Kira is a former staff member at PAN.
Kira Haug worked with member group ASK Wellness in Kamloops for many years. Kira was part of the PAN team working on the Human Rights Education Project.
What first piqued your interest in the HIV and hepatitis C sector?
In 2009 I started working for ASK Wellness in Kamloops, BC. I was supporting people who were self-employed in survival sex work in a program called SHOP (Social and Health Options for people who do survival Sex work). After 6 months, I moved into a full-time health navigation role for people living with HIV/AIDS and or hepatitis C, and realized that this new role would shape my work and knowledge for the next 9 years. Living in a smaller city surrounded by rural communities began to inform my role in navigation. I would become a bridge to equitable service access. Living with HIV/AIDS in a township of 500 and not having internet or a vehicle meant that self-care couldn’t be done. I supported both urban and rural community members to receive testing, counseling, treatment, and care across the determinants of health while supporting their diagnosis. I would travel with newly diagnosed patients from Kamloops to Vancouver and work with the teams at St. Paul’s hospital.
I will never forget the first time a patient who had a viral load of 1 million and a CD4 count of 199- four months previously, received confirmation from St. Pauls that she was now undetectable. We drove out of Vancouver with the music loud, windows open, laughing and crying at the same time! That was a changing day for us both and I know that this is where my passion for this work manifested, in this drive home from Vancouver with a powerful and nurturing woman who would be able to be a mother to her many children for a very long time.

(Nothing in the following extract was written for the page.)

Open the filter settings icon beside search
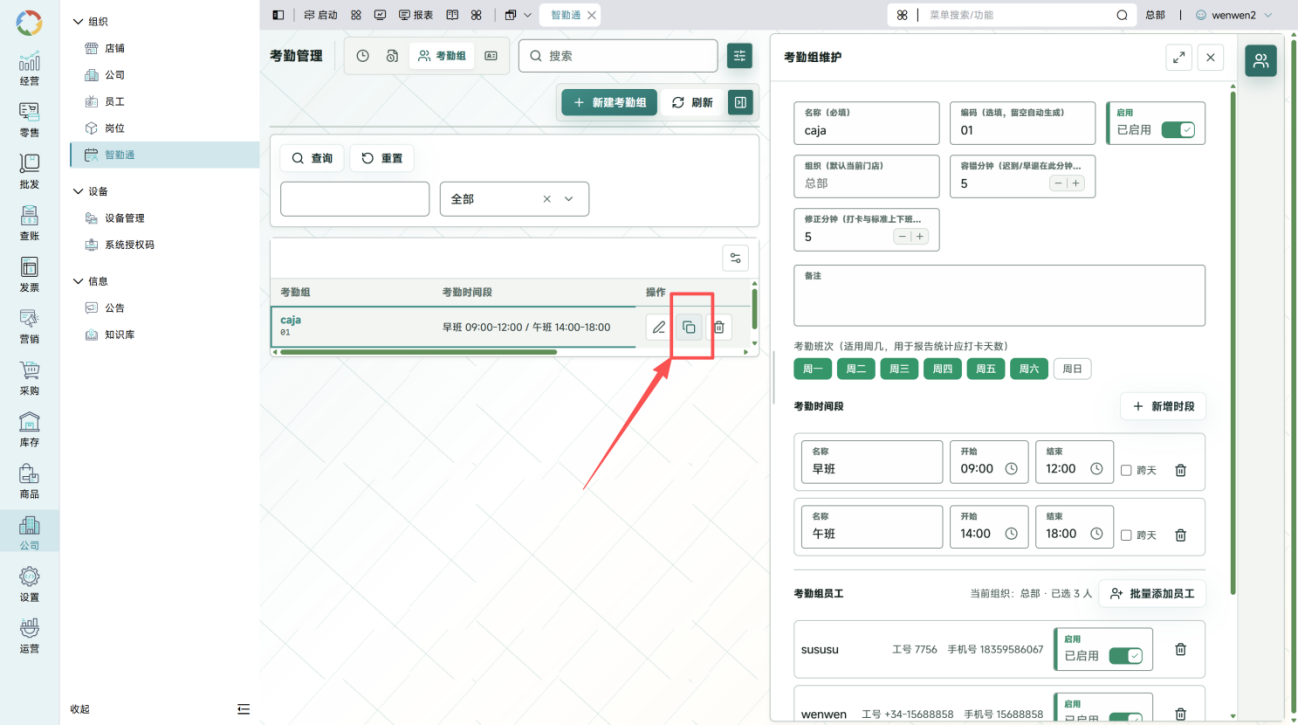Viewport: 1298px width, 725px height. click(x=740, y=56)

This work is rooted in human justice, dignity and self-determination.
On the other side of this, I have had the privilege to know and then sadly, say goodbye to more people than I care to count. These losses rippled through our community, front line agencies and most profoundly, their families and friends. They cannot be replaced but they will be forever in our hearts.
In 2011, our agency spearheaded a humanitarian trip to Swaziland, South Africa where more than half of the population was living with HIV/AIDS (mostly without access to ARV therapy), grandmothers were raising children and access to services was scarce. We built a three-room school, worked at an orphanage for a week and provided health navigation (with a BC chief medical health officer) to rural Swazi families who were living positive to Mbabane Hospital to begin ARV therapies. This experience gave me such gratitude for being born in Canada. It gave a perspective that although our systems are not perfect they are superior to some. Gratitude goes a long way, the Swazi people we met were champions of resiliency, kindness, and joy.
This year, on March 1st I began my new adventure with PAN as the Human Rights Education Project Manager. I am so excited to be a part of an agency and community that has been a part of my ongoing education throughout the years. I look forward to what lay ahead for our team, our communities and the people who need a bridge to cross over to equity and equality of care.
What role do you think HIV and hepatitis C research plays in the real world?
Research has saved lives and improved the quality of life of those living with HIV and or hep C. Over the years, I was privileged to support many wonderful people through their journey as a positive person. When I first started this work, folks who were taking their ARVs were struggling with terrible side effects. People who were positive with hep C had challenges to even receive treatment, and if they did, they were sick for a year or more with only a 55% chance of clearing the virus. Today, people who are on ARV therapy are undetectable, healthier and can look forward to long a life. In the past 2 years, more people have cleared their hep C virus with increased access to treatments, in as little as 12-18 weeks (without devastating side effects). Research has informed community stakeholders about gaps in services, socio-economic considerations, moving trends, stigma and discrimination issues and the positive and negative outcomes of all determinants of health. This information changes how we as community support, advocate, react and pursue better health outcomes for all people who have impacted, afflicted or infected with a blood-borne virus.
How do you engage the community in your work?
All of my work to date has been front line, and for the people who desire and direct it. Person-centered care acknowledges individuality, a unique story and their inherent right to health, education, liberty, and self-determination. Peers with lived experience inform our practices and give us the insight to engage people in a meaningful way. Those voices carry me forward. The work I engage in, and why I do it, is to improve health outcomes for people who are disenfranchized from the greater community. From an education standpoint, I am passionate about igniting compassion and empathy by humanizing hard topics, like inclusion and human rights. We can address an issue for those experiencing it but we also need to continue to pound through stigma and discrimination with knowledge and translation for the those who do not relate. Fear inflames stigma. Knowledge informs fear.
If you had unlimited funds, which areas of research would you invest in?
Food security, global warming, and environmental sustainability, social justice in relation to determinants of health, harm reduction, and housing in relation to improving health outcomes.
If you were able to choose, what is the natural talent you’d like to be gifted with?
This is a hard one. I would want to play piano, like Billy Joel, Harry Connick Junior, Tori Amos or Elton John.